**Set of tasks**
• a. From the health update, list every step the writer says they are taking about their health and energy.
• b. Transcribe the health update word for word, starting with "As I do my ministry, I" and going on through "in this ministry.".
*** Extract to read Section Begins ***
Thank all of you who have been praying for my health and my energy. I have really needed it, because my body has had some real ups and downs the last couple months. I am officially diagnosed with diabetes, as my blood sugar has been going through a roller-coaster ride. My doctor and I are working on a diet/exercise plan to maintain my health and energy. I have also been seeking healing prayer and have been praying to the Lord myself. I do believe that the Lord will grant me enough energy to do what He has appointed me to do, but at the same time, I think this time of testing will continue for a season.
I pray that it will only be for a season, but I also am constantly remembering the Lord's conversation with Paul in II Cor 12. When Paul asked for a "thorn in the flesh" to be removed three times, the Lord refused him and instead said, "My strength is made perfect through your weakness." I am personally feeling very weak, very human right now, although I understand it is far less than some of you have experienced. This difficulty is small for me, but the task I have been given is great, almost overwhelming. But if this weakness allows God's strength to displayed more perfectly through me, then I gladly accept it.
As I do my ministry, I am constantly reminded of Mother Theresa's words, "I know that the Lord only gives us as much as we can handle, but I wish he didn't trust me so much." At this point, the only way Anawim will be sustained is through the Lord's work. Not just His work in me-- because I am frail and weak and of limited ability and strength-- but also his work in other's who have been and will be participating in this ministry.
This is a difficult trust for me. I have been trusting in the Lord for his strength and power through me, and that is an easy trust to have because I know my heart is open to His will, as strange as it may seem sometimes. But it is harder to have trust that God will be working through others in such a way that I must lean upon them as well as God's miraculous power. Yet this is the situation I am in now. An opportunity to grow in trust in the Lord.
*** Extract to read Section Ends ***
*** Given records Section Begins ***
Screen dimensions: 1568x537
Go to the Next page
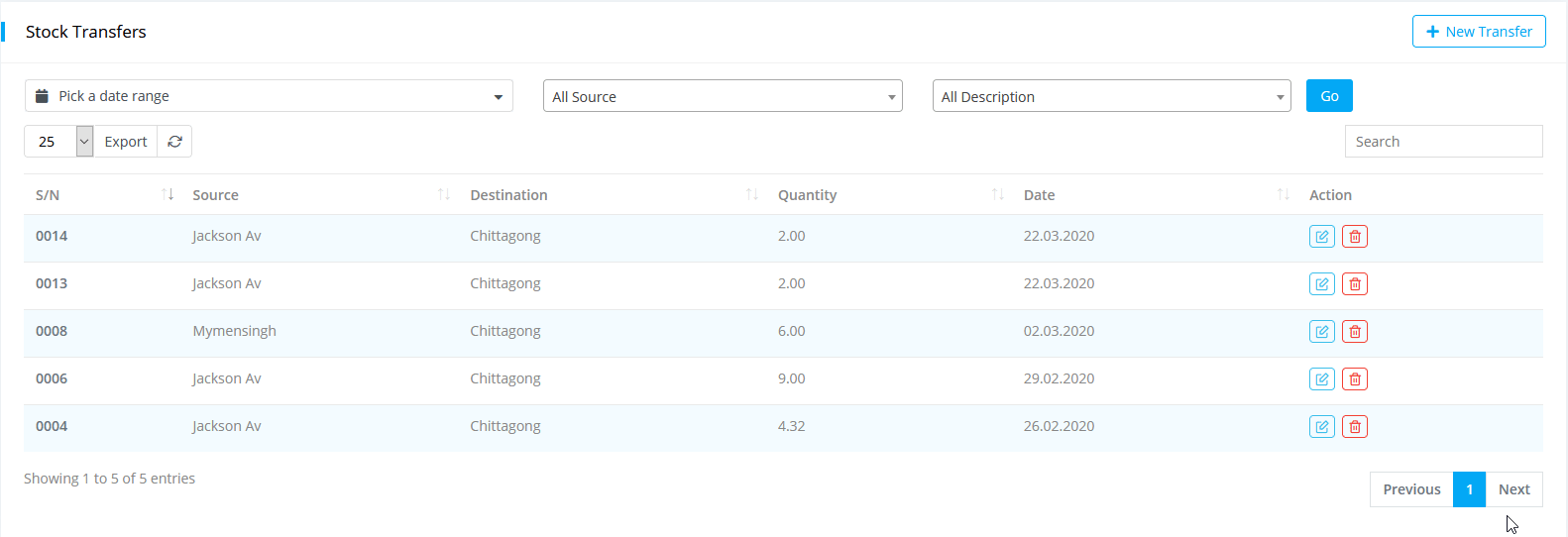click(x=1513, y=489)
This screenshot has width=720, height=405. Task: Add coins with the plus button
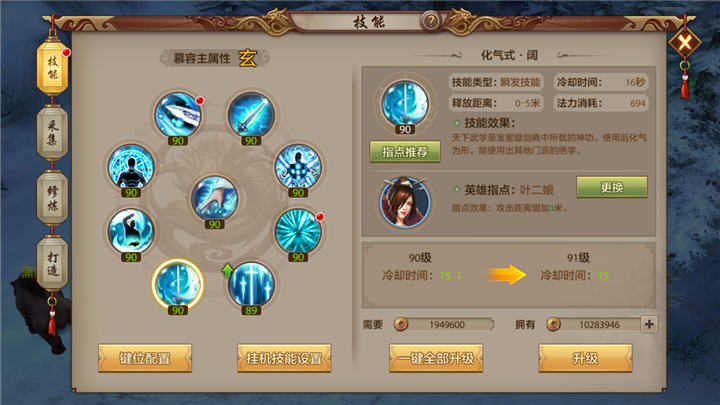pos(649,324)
*** Given records Section Ends ***
*** Given records Section Begins ***
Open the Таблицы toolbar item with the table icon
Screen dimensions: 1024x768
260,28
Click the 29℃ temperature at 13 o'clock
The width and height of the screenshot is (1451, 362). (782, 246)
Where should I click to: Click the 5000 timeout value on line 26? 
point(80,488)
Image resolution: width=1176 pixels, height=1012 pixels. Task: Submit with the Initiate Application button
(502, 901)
*** Given records Section Ends ***
**Per-task outputs**
• a.
- Working with the doctor on a diet/exercise plan to maintain health and energy
- Seeking healing prayer
- Praying to the Lord personally

• b.
As I do my ministry, I am constantly reminded of Mother Theresa's words, "I know that the Lord only gives us as much as we can handle, but I wish he didn't trust me so much." At this point, the only way Anawim will be sustained is through the Lord's work. Not just His work in me-- because I am frail and weak and of limited ability and strength-- but also his work in other's who have been and will be participating in this ministry.